RBI Sells $12B Gold Amid US-Iran Tensions to Bolster FX Reserves

The Reserve Bank of India reportedly sold $12 billion in gold reserves to protect its foreign currency assets amid the US-Iran conflict. This move aims to stabilize the rupee and manage the impact of rising crude oil prices.

iG
iGEN Editorial
June 2, 2026
RBI Sells $12B Gold Amid US-Iran Tensions to Bolster FX Reserves

The Reserve Bank of India (RBI) has reportedly sold approximately $12 billion worth of gold reserves in response to the ongoing US-Iran conflict. This strategic move is aimed at shielding India's foreign currency assets from the economic repercussions of escalating tensions in the Middle East.

Context and Economic Impact

India, being the world's third-largest importer of crude oil, faces significant pressure on its foreign exchange resources as the conflict drives up energy costs and weakens the domestic currency.
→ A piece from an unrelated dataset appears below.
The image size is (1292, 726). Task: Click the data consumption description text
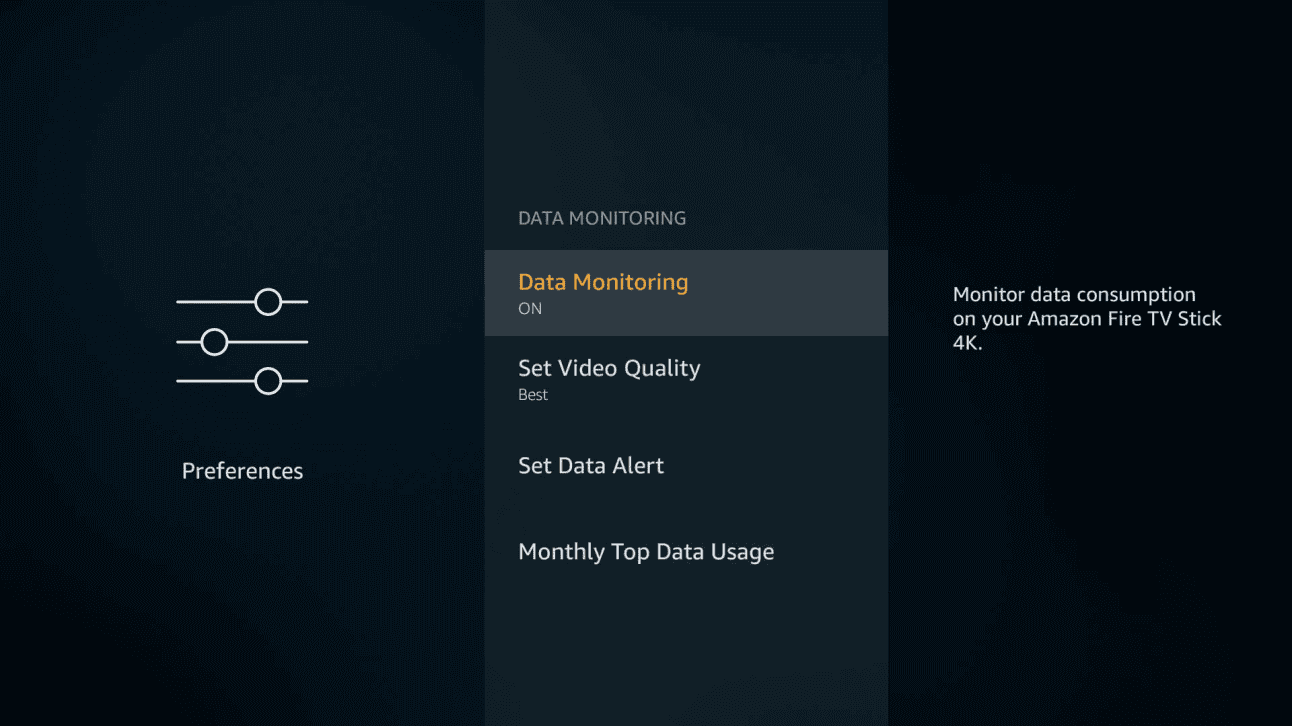(x=1087, y=318)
The RBI's decision to sell gold is seen as a measure to bolster its foreign currency reserves, which are crucial for maintaining economic stability.

According to Abhishek Gupta, Senior India Economist at Bloomberg Economics, the RBI's actions reflect concerns over persistent capital outflows and elevated crude oil prices linked to the Iran conflict. "The transactions would reflect growing concerns among policymakers about the economic strain," Gupta noted.

Expert Reactions

Economists have pointed out that the RBI's move to sell gold, despite increased import duties on the metal, indicates a preference for maintaining a higher level of readily deployable foreign currency reserves. This is particularly important as India faces a widening current account deficit, exerting pressure on the rupee.

Indicator Current Value Previous Value
Gold Reserves Sold $12 billion N/A
Foreign Currency Assets Added $7.5 billion N/A

Trade and Business Implications

For businesses engaged in international trade, the RBI's actions could have several implications:

  • Cost of Capital: The stabilization of foreign currency reserves may help mitigate the cost of trade finance, which is sensitive to currency volatility.
  • Export Competitiveness: A stabilized rupee could enhance export competitiveness by reducing currency risk.
  • Hedging Costs: Companies may face lower hedging costs as currency volatility is managed.

The RBI's proactive approach in managing its reserves highlights the importance of maintaining economic resilience in the face of geopolitical uncertainties. As the situation evolves, businesses will need to stay informed about further developments and adjust their strategies accordingly.